[Exercise input Boundary: Start]
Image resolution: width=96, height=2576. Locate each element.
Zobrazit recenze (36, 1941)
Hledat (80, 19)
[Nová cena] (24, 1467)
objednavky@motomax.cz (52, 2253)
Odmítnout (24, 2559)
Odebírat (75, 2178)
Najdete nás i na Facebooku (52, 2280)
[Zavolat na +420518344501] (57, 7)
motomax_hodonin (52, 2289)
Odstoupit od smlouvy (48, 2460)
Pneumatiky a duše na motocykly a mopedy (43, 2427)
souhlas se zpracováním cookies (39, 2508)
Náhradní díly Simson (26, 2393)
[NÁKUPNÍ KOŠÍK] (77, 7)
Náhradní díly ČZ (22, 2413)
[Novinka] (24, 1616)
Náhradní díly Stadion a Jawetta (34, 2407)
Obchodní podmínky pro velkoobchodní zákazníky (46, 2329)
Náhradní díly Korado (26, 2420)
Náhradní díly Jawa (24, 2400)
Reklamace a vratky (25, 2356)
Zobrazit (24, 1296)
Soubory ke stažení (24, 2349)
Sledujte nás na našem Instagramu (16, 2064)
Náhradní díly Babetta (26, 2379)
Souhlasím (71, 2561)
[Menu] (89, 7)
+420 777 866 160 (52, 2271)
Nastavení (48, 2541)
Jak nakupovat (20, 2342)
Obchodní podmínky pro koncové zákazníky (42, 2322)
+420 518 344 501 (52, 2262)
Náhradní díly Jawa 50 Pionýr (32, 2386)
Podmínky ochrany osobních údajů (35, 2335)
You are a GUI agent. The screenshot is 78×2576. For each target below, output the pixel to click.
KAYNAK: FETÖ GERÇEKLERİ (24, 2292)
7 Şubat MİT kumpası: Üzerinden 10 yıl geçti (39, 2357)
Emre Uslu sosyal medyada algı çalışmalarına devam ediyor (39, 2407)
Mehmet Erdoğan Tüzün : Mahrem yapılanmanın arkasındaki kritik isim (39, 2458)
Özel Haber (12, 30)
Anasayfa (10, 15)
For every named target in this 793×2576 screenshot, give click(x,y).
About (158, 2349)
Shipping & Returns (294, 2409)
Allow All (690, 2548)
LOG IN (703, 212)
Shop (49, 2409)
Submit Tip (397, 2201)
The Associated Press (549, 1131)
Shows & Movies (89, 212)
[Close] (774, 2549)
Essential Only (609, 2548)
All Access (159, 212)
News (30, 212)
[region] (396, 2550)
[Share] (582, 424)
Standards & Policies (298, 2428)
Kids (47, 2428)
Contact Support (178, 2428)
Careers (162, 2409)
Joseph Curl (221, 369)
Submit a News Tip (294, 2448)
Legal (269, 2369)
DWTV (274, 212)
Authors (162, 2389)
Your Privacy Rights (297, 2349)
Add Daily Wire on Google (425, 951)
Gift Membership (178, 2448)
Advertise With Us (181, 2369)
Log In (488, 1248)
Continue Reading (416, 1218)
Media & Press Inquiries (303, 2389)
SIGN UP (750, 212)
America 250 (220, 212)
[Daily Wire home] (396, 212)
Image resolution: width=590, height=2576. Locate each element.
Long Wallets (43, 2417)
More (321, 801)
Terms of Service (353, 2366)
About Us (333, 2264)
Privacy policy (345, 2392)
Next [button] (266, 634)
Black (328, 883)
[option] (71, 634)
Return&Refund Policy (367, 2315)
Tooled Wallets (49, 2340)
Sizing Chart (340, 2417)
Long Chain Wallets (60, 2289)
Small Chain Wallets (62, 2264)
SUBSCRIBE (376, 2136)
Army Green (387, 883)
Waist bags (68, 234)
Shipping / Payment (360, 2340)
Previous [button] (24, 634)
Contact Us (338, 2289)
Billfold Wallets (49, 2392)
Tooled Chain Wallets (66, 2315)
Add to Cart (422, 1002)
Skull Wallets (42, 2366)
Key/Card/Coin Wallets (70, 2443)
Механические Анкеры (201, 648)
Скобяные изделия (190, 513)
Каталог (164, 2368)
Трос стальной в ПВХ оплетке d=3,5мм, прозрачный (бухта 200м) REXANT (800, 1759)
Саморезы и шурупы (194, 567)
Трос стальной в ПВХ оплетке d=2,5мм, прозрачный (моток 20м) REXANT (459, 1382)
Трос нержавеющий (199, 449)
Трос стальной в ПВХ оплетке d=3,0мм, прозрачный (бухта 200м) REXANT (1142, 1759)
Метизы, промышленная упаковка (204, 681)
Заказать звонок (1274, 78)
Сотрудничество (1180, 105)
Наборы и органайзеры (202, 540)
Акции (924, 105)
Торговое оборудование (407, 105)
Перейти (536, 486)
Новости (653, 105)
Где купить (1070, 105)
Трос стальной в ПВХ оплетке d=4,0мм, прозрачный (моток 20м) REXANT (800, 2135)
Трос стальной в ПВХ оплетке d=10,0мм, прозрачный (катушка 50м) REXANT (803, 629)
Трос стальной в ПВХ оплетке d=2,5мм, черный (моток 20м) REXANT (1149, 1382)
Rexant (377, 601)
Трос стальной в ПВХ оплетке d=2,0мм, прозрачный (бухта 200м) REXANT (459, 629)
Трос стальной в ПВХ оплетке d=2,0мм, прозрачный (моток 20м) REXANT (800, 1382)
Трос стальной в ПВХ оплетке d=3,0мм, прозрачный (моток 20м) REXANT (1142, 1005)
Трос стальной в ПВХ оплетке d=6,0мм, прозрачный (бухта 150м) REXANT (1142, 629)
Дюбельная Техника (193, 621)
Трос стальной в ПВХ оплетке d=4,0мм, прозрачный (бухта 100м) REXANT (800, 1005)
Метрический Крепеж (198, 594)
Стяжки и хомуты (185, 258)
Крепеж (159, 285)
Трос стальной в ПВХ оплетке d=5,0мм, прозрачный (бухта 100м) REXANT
[Exercise input Boundary: End]
The line above containing "Náhradní díly ČZ (22, 2413)", the line containing "For every named", and every line between them are to be transcribed exactly; no other line is wanted.

* [Task result]:
Náhradní díly ČZ (22, 2413)
[Novinka] (24, 1616)
Náhradní díly Stadion a Jawetta (34, 2407)
Obchodní podmínky pro velkoobchodní zákazníky (46, 2329)
Náhradní díly Korado (26, 2420)
Náhradní díly Jawa (24, 2400)
Reklamace a vratky (25, 2356)
Zobrazit (24, 1296)
Soubory ke stažení (24, 2349)
Sledujte nás na našem Instagramu (16, 2064)
Náhradní díly Babetta (26, 2379)
Souhlasím (71, 2561)
[Menu] (89, 7)
+420 777 866 160 (52, 2271)
Nastavení (48, 2541)
Jak nakupovat (20, 2342)
Obchodní podmínky pro koncové zákazníky (42, 2322)
+420 518 344 501 (52, 2262)
Náhradní díly Jawa 50 Pionýr (32, 2386)
Podmínky ochrany osobních údajů (35, 2335)
You are a GUI agent. The screenshot is 78×2576. For each target below, output the pixel to click.
KAYNAK: FETÖ GERÇEKLERİ (24, 2292)
7 Şubat MİT kumpası: Üzerinden 10 yıl geçti (39, 2357)
Emre Uslu sosyal medyada algı çalışmalarına devam ediyor (39, 2407)
Mehmet Erdoğan Tüzün : Mahrem yapılanmanın arkasındaki kritik isim (39, 2458)
Özel Haber (12, 30)
Anasayfa (10, 15)
For every named target in this 793×2576 screenshot, give click(x,y).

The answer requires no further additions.